• [EXTRACTED DATA]:
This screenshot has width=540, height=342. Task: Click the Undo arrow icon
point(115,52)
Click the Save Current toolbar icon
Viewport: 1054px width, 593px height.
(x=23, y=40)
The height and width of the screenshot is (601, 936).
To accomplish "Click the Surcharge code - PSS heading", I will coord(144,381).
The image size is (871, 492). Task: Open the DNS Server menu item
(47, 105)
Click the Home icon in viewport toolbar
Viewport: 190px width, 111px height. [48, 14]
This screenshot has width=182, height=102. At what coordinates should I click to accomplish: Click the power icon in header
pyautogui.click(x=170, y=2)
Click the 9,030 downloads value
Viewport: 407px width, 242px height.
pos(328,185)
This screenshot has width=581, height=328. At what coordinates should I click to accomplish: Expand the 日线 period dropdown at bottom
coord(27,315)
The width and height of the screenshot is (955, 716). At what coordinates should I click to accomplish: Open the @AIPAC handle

• [TO BE DONE]: Rewrite all of the items above, substituting "capture" for every occurrence of "screenshot" and leaving everything else unchanged.

• [TASK OUTPUT]:
This capture has width=540, height=342. Task: Click the Undo arrow icon
point(115,52)
Click the Save Current toolbar icon
Viewport: 1054px width, 593px height.
(x=23, y=40)
The height and width of the capture is (601, 936).
To accomplish "Click the Surcharge code - PSS heading", I will coord(144,381).
The image size is (871, 492). Task: Open the DNS Server menu item
(47, 105)
Click the Home icon in viewport toolbar
Viewport: 190px width, 111px height. [48, 14]
This capture has width=182, height=102. At what coordinates should I click to accomplish: Click the power icon in header
pyautogui.click(x=170, y=2)
Click the 9,030 downloads value
Viewport: 407px width, 242px height.
pos(328,185)
This capture has width=581, height=328. At what coordinates should I click to accomplish: Expand the 日线 period dropdown at bottom
coord(27,315)
The width and height of the capture is (955, 716). At what coordinates should I click to accomplish: Open the @AIPAC handle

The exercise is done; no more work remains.